### Selected passage:

========

By any historical measure, we currently live in a golden age for women’s rights. Women currently make up 47% of the United States workforce, with 40% of those holding college degrees, up from 11% in 1970. Additionally, movements dedicated to exposing and reducing sexual assault and harassment such as Time’s Up and Me Too have become prominent in recent years, bringing a largely hushed issue squarely into the public eye. Logically, one would think that in light of these seeming cultural advances, public opinion regarding women’s rights issues and feminism would be evolving as well. However, it appears, almost paradoxically, as though the stronger modern feminism’s grip on mainstream coverage, politics, and legislation gets, the more misunderstood and stigmatized the feminist ideology — equality of the sexes — and the word “feminist” itself becomes.
In my experience, the current diatribe against feminism and those who call themselves feminists is based primarily on a series of misconceptions, the most prominent of which is that the fundamental goal of the feminist movement is to orchestrate a systemic takeover of society while imposing their values and beliefs on unwilling citizens. Not only is this claim demonstrably false, but it makes a critical semantic mistake which is quite common among critiques of feminism: confusing uniformity and equality.
While at first glance, these words may appear to be similar or even synonymous, they are, in fact, quite different. Uniformity, in its simplest form, means sameness. Many of those who argue against feminism make the claim that feminism and feminists are attempting to do away with the idea that men and women are different. While there are undoubtedly some who attempt to make this argument, they are both misguided and in the minority. Basic biology tells us that men and women differ not only physically, but also cognitively.
Not only do women develop quicker emotionally, but recent studies have demonstrated that men and women differ neurobiologically as well. For example, a recent Stanford University study found that, “Women excel in several measures of verbal ability — pretty much all of them, except for verbal analogies” whereas men, “can more easily juggle items in working memory” (stanford.edu).
While this is obviously a singular example, it is demonstrative of the fact that modern science states, quite unambiguously, that differences between men and women do exist, and that these differences are not — as has been perpetuated for centuries — exclusively favorable for men. These are facts that few feminists will challenge, as, after all, the primary goal of the feminist movement is not androgyny, but equality.
Feminists argue not that differences between men and women should be ignored, but rather that the existence of such differences is no excuse for the subjugation, degradation and oppression of women for millenia. In actuality, the true goal of the feminist movement, equality, or the provision of equal rights, opportunities and respect to all members of a society, is not only worthy and long overdue, but supported by an overwhelming majority of Americans (94% according to a 2016 poll regarding the passing of an Equal Rights Amendment).

========

### Instructions:
**A)** In the essay on feminism, rewrite the part that opens with the words containing "In my experience, the" and closes with "uniformity and equality.", swapping "misconceptions" for "misunderstandings".
**B)** Write the next part of the essay on feminism, picking up after its final sentence.
The lines that come after this essay on feminism are separate material and have no connection to it.

### Recorded information:
========

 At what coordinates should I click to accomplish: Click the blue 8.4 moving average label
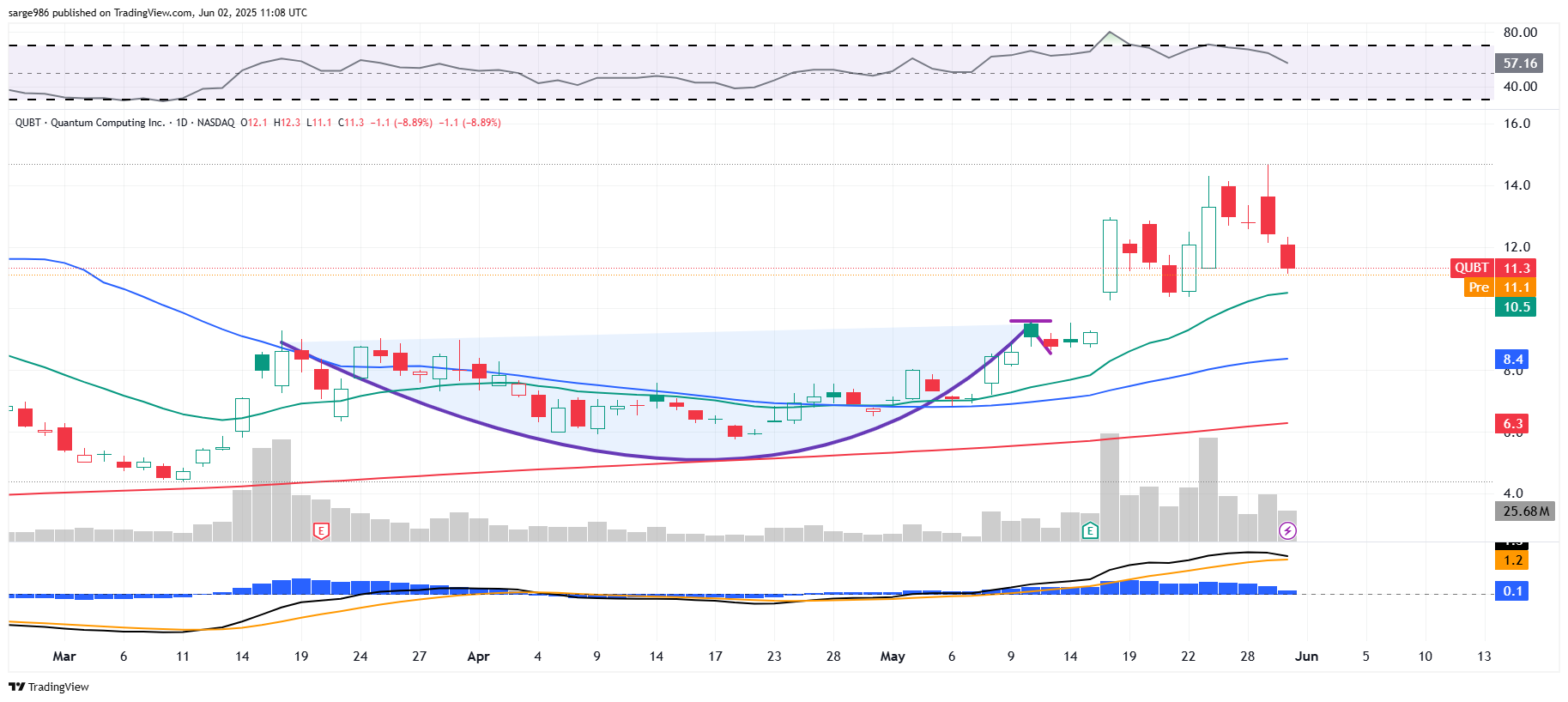(1512, 360)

========

### Per-task outputs:
**A)**
In my experience, the current diatribe against feminism and those who call themselves feminists is based primarily on a series of misunderstandings, the most prominent of which is that the fundamental goal of the feminist movement is to orchestrate a systemic takeover of society while imposing their values and beliefs on unwilling citizens. Not only is this claim demonstrably false, but it makes a critical semantic mistake which is quite common among critiques of feminism: confusing uniformity and equality.

**B)**
Logically, it would follow that since equality — the intrinsic tenant of feminist ideology — is so widely supported, feminism itself would enjoy the same level of popular backing. This, however, is far from the case. According to a 2016 Washington Post poll, only 43% of American women and 23% of American men identified themselves as feminists. Therefore, one must ask why this discrepancy between those who support equality and those who identify as feminists exists. And the answer is quite simple: trivialization. Phrases such as “toxic masculinity,” and “social justice warrior,” have been perverted and jovialized to the point where serious discussions revolving around them are inhibited.
For instance, the existence of toxic masculinity — certain norms of male behavior that are inherently harmful to society — can be demonstrated anecdotally. Recently, a female acquaintance was out walking alone when a man pulled up next to her in a truck and began to direct graphically sexual comments at her with his pre-teen son in the passenger seat. When she expressed her displeasure at his vitriol, he immediately became irate, as though her rebuke was somehow as egregious as his actions, threw his truck violently into reverse, and proceeded to follow her down the road, forcing her to take refuge in a restaurant for an extended period of time out of fear of violent retribution for daring to stand up to his harassment.
To my male readers, are you sick of hearing this phrase “toxic masculinity?” There’s an easy solution. Make an effort to not only treat women with respect, but also with the dignity bestowed upon an equal. If and when you become a father, be an example to your son. Make respecting women normal. If you do this, not only will we improve the lives of women today, but we will leave behind us sons who treat all women how we would hope our mothers, sisters and daughters would be treated, and a generation of men who proudly call themselves feminists.